**EXERCISE**
Exactly as they appear below, repeat the lines from the one with "[1pctForThePlanet] (115, 2372)" through the one with "[youtube] (148, 2287)", and no others.

**INFORMATION**
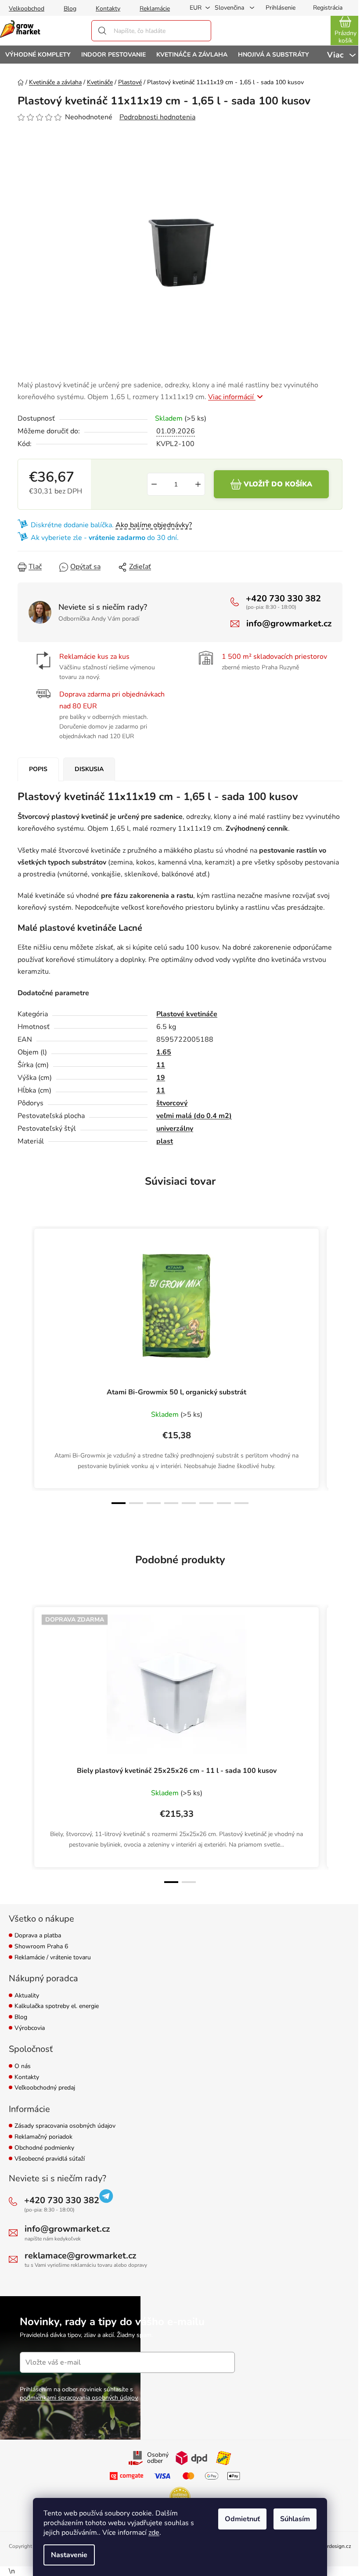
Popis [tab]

...

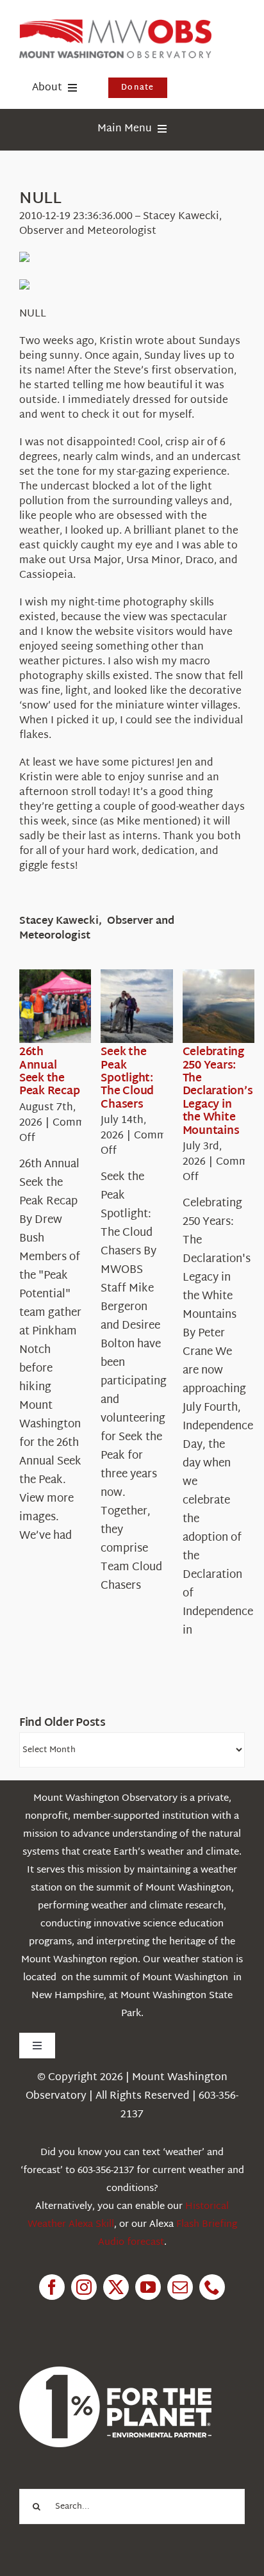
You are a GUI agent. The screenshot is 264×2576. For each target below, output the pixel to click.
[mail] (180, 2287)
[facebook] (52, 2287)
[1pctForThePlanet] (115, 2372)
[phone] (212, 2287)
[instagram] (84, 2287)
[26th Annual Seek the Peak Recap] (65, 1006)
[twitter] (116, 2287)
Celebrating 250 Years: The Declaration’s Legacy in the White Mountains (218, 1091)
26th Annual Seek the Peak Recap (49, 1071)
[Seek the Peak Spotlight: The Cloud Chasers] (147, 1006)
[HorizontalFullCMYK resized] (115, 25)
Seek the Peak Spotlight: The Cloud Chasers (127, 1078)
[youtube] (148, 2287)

**FINISHED TASK**
[1pctForThePlanet] (115, 2372)
[phone] (212, 2287)
[instagram] (84, 2287)
[26th Annual Seek the Peak Recap] (65, 1006)
[twitter] (116, 2287)
Celebrating 250 Years: The Declaration’s Legacy in the White Mountains (218, 1091)
26th Annual Seek the Peak Recap (49, 1071)
[Seek the Peak Spotlight: The Cloud Chasers] (147, 1006)
[HorizontalFullCMYK resized] (115, 25)
Seek the Peak Spotlight: The Cloud Chasers (127, 1078)
[youtube] (148, 2287)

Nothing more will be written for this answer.